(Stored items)
>>
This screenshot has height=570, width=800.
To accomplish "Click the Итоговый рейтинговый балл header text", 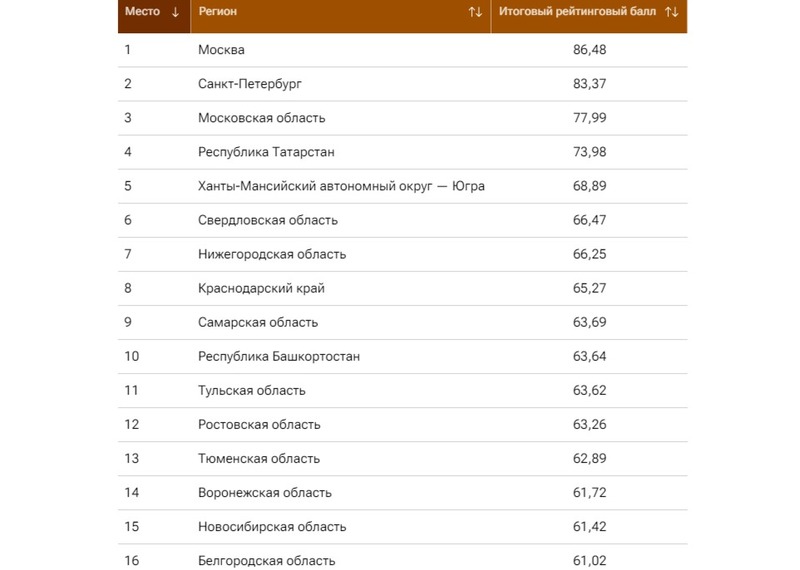I will [577, 11].
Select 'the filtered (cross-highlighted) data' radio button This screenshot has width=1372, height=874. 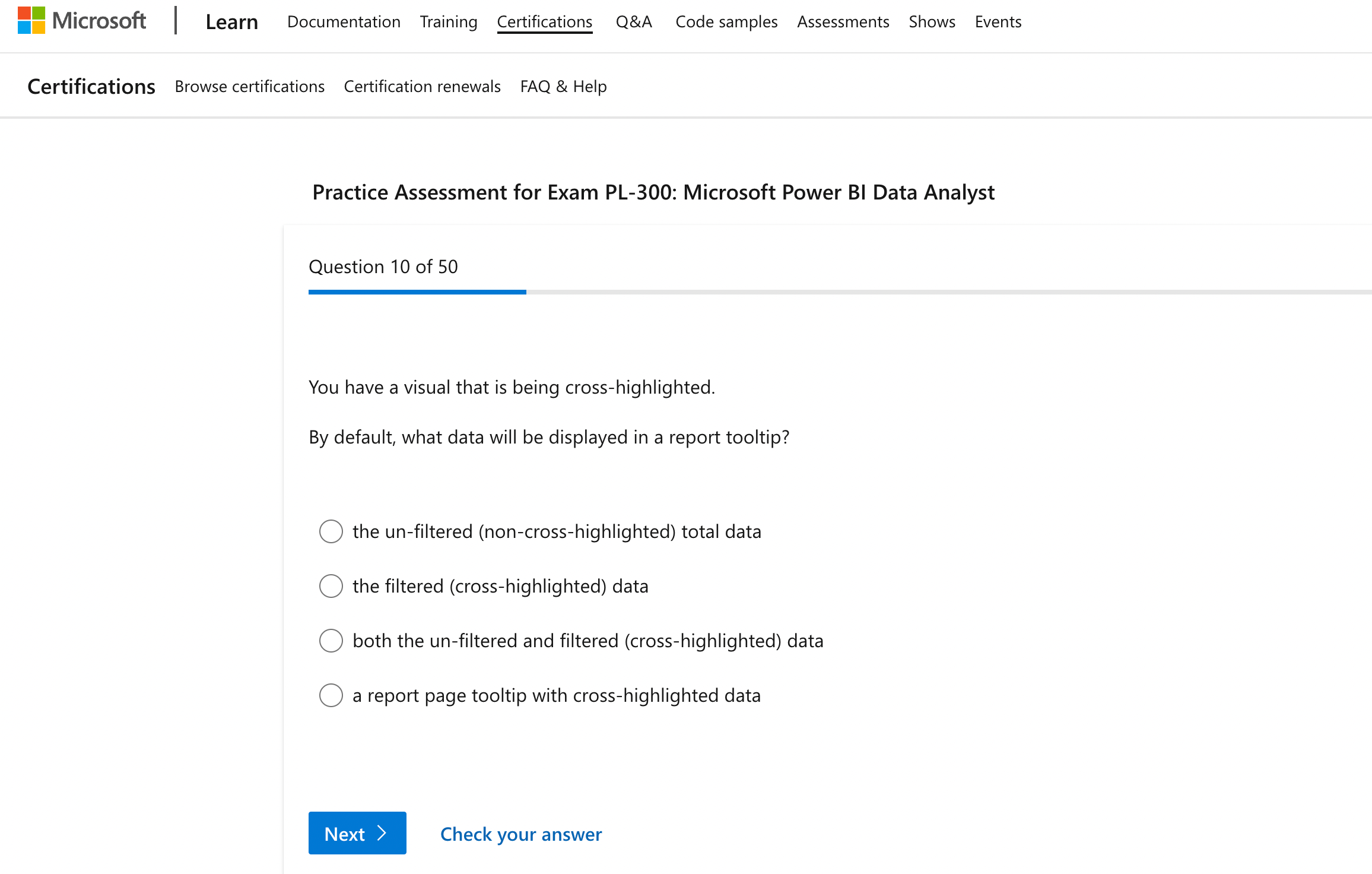point(331,586)
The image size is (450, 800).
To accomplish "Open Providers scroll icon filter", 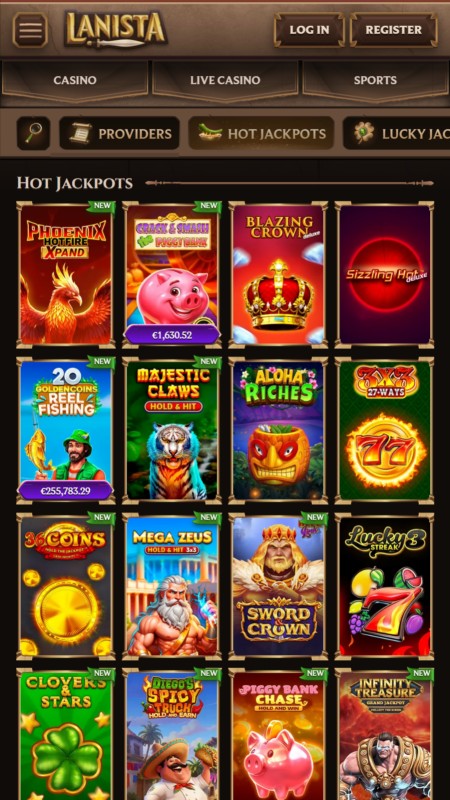I will point(119,133).
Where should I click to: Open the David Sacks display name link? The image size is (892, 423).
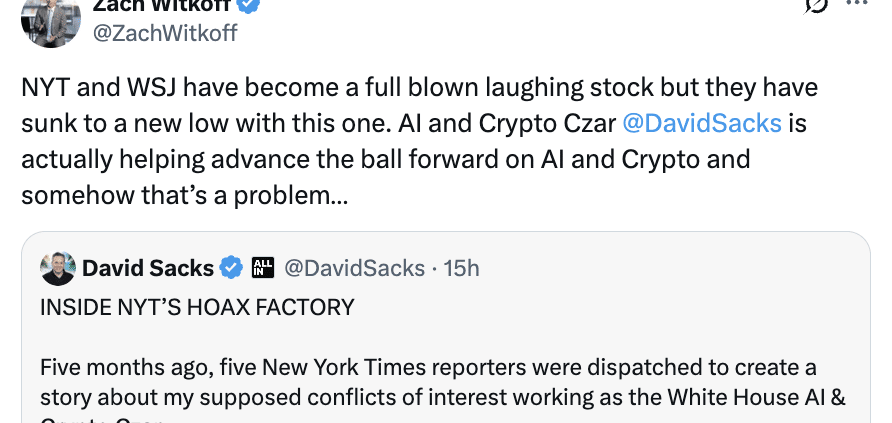pos(148,268)
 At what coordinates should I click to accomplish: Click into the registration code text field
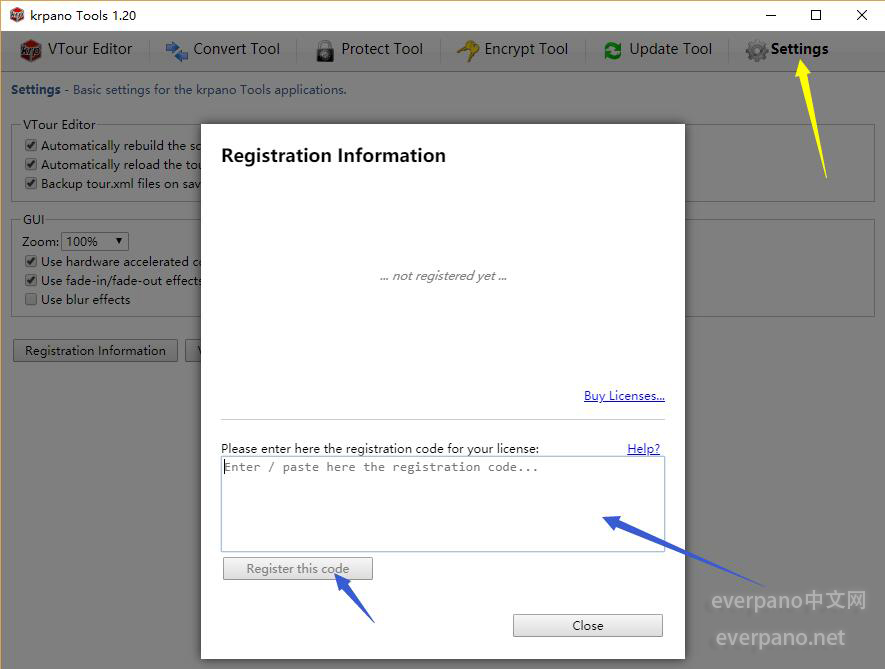click(x=442, y=504)
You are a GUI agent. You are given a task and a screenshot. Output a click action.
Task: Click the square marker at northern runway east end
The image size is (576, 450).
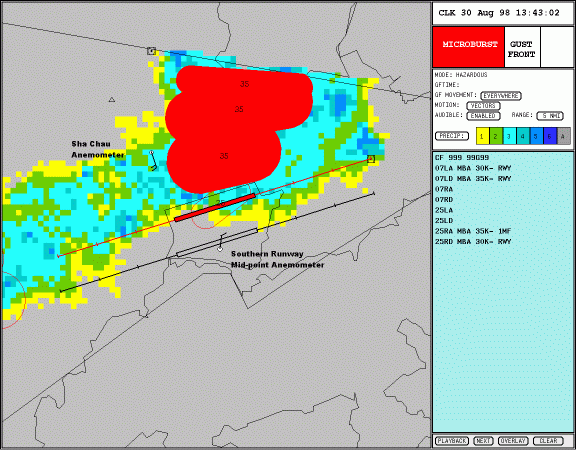(371, 159)
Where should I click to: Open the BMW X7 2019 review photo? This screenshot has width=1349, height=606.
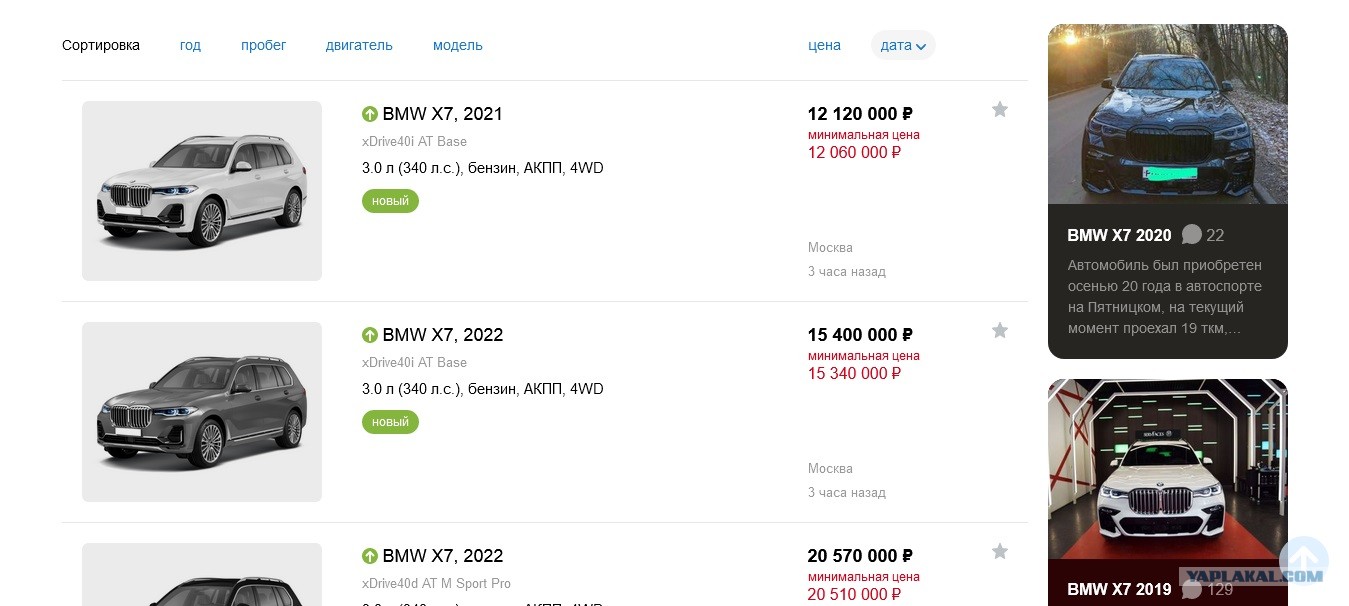pos(1168,470)
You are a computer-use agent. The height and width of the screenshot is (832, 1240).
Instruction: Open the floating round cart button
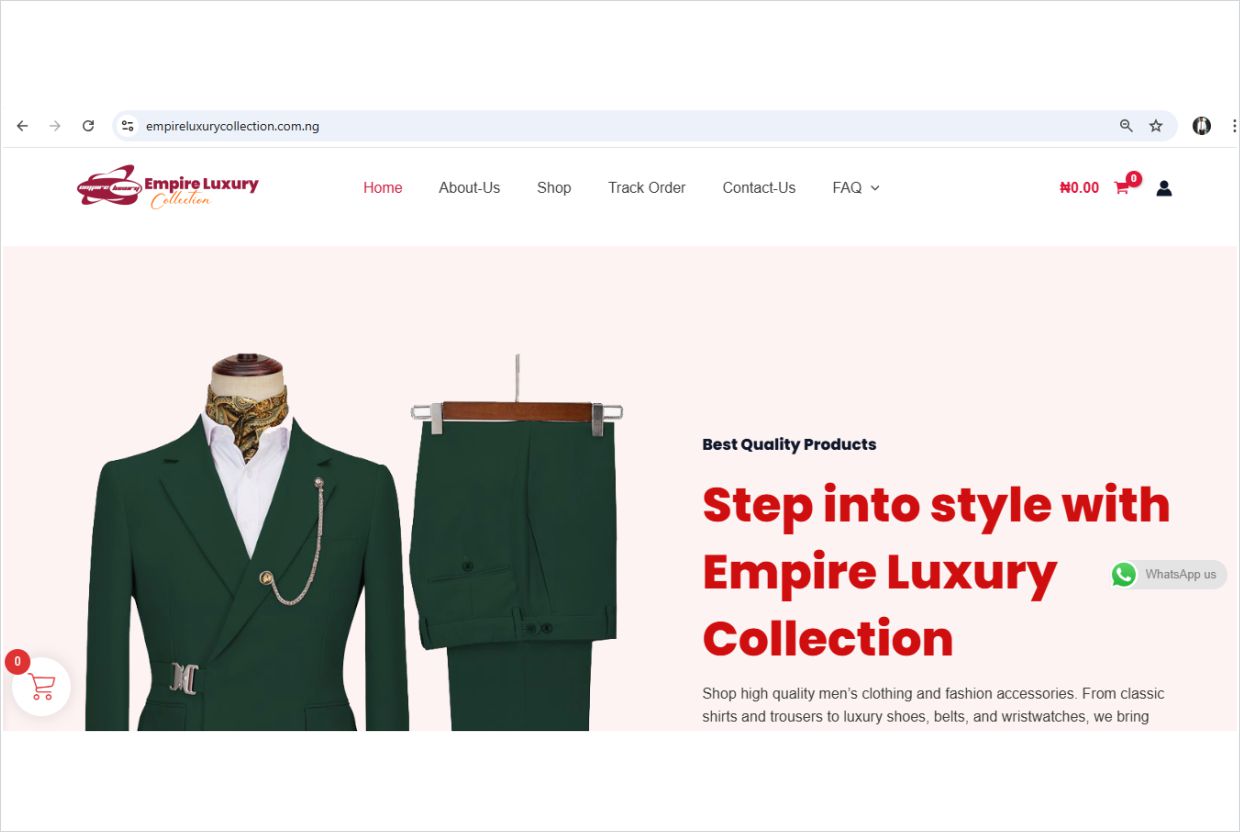pyautogui.click(x=41, y=687)
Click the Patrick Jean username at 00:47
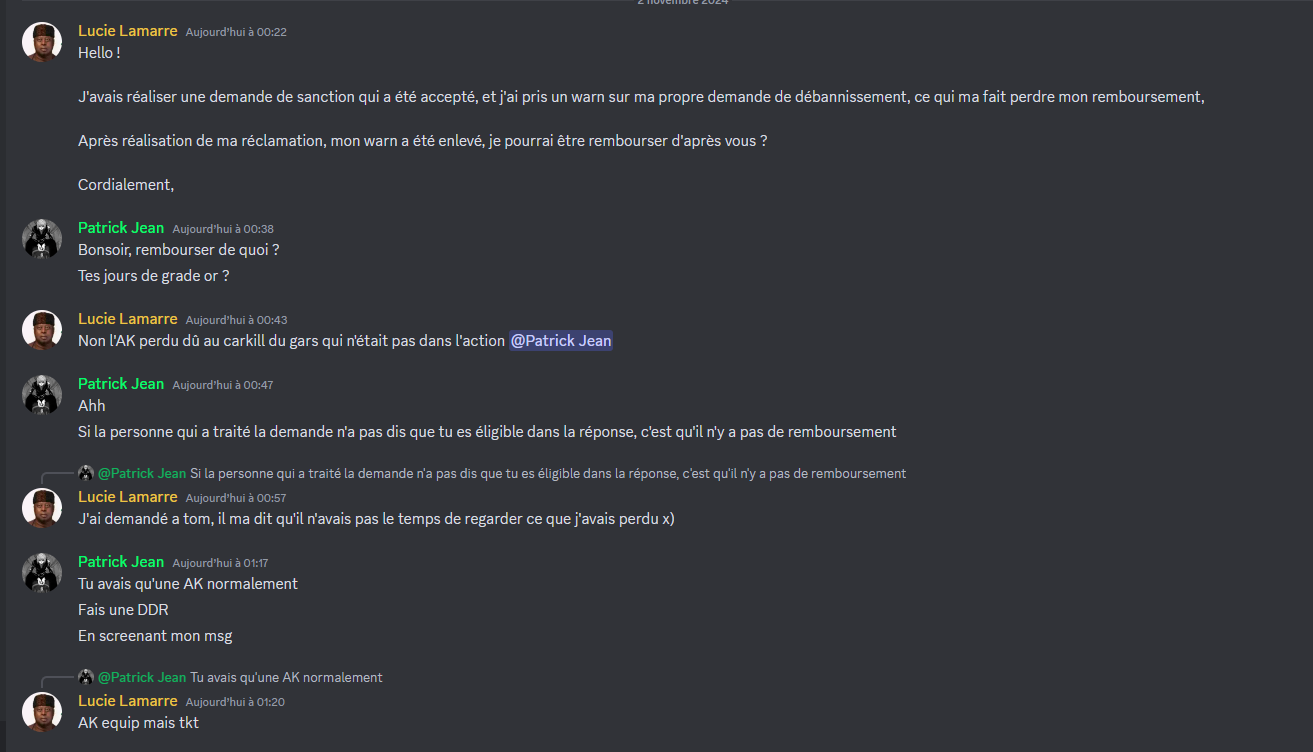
<<
### EXERCISE OBJECTIVE
Transcribe every line from the one with "You are a computer-use" to the last line of the records above, exactly, excluding pictures.

### REPLY TO THE EXERCISE
You are a computer-use agent. The height and width of the screenshot is (832, 1240).
Instruction: Open the floating round cart button
pyautogui.click(x=41, y=687)
Click the Patrick Jean username at 00:47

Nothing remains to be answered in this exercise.